The Many Contradictions of China

China is often seen as a dark, ideological monolith by outsiders. But Chinese society, and in particular China’s communication sphere, is dynamic, multi-faceted, and filled with contradictions.

These contradictions — like the fusion of free market ideals and a one-party state — fascinate Maria Repnikova, a former postdoctoral fellow with the Center for Advanced Research in Global Communication (CARGC) at the Annenberg School and a global communication scholar. She loves uncovering these frictions and writing about them for different audiences.

Now an Assistant Professor of Global Communication at Georgia State University, Repnikova first developed an interest in studying communication in China while pursuing her master’s degree at Oxford University. There, she conducted a study on the role of ideology in China’s journalism education, and a scholarly interest was born.

“I see myself as a scholar of global communication, with a regional focus on China,” she says. “I examine political communication by different actors in China — from those operating on the margins, like critical journalists, to major cultural communication agents branding China’s image internationally.”

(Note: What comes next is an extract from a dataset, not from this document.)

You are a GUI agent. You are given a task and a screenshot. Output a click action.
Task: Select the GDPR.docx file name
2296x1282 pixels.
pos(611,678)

But Repnikova didn’t always consider herself a global communication researcher. Her background is in political science — she has a doctorate in politics from Oxford University, where she was a Rhodes Scholar — but she eventually found herself having trouble making sense of the things she was studying through that lens alone. She says political binaries, like autocracy versus democracy or liberalism versus illiberalism, were limiting her work.

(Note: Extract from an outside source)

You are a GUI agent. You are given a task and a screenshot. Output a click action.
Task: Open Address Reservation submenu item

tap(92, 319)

Then, she found CARGC and discovered the opportunities available to her by viewing her work through the lens of global communication.

“My time at CARGC was transformative for my scholarship and academic career,” says Repnikova. “Annenberg opened me up to the field of global communication studies, including cultural theories on resistance and imperialism. And I found great mentors in Marwan Kraidy, Guobin Yang, and Michael Delli Carpini.”

While at CARGC, Repnikova revised her first book Media Politics in China: Improvising Power Under Authoritarianism (Cambridge University Press 2017), and she began collaborating on research with then-student, now alumnus, Kecheng Fang (Ph.D. ’19). The pair has published three journal articles, with a fourth currently in the works.

“Maria set a gold standard for what being a CARGC postdoctoral fellow means,” says Kraidy, who is the Director of CARGC and the Anthony Shadid Chair in Global Media, Politics & Culture. “An astute, sophisticated, and ambitious scholar, she is also a fabulous colleague: supportive, collegial, and generous.”

Currently working on her second book, Repnikova is investigating China’s imagination of itself as a global cultural power. She’s studying how China deploys various channels — cultural institutes, state-sponsored media, elite trainings — to charm global audiences. She’s already conducted five months of fieldwork in Ethiopia, examining China’s activities there, and she spent this summer conducting fieldwork in China, delving into the Chinese perspective. She’s studying China’s image-building activities and speaking to journalists and other cultural experts.

“Since her CARGC fellowship, Maria has been one of a handful of scholars redefining global and comparative media research, and bringing geopolitics and culture back to the center of global communication scholarship,” Kraidy says. “Maria’s career so far demonstrates the spectacular pay-off of CARGC’s core focus on emerging scholars, and the center’s role as a catalyst for new and distinctive voices.”

Repnikova is the recipient of over 20 fellowships, grants, and awards, including the 2019 International Journal of Press and Politics Best Book of the Year Award, announced at the International Communication Association meeting. She has published more than 20 journal articles and research reports and is often quoted in popular media outlets, like the BBC, Al Jazeera, and the Washington Post. She is fluent in Chinese (Mandarin), English, Latvian, Russian, and Spanish.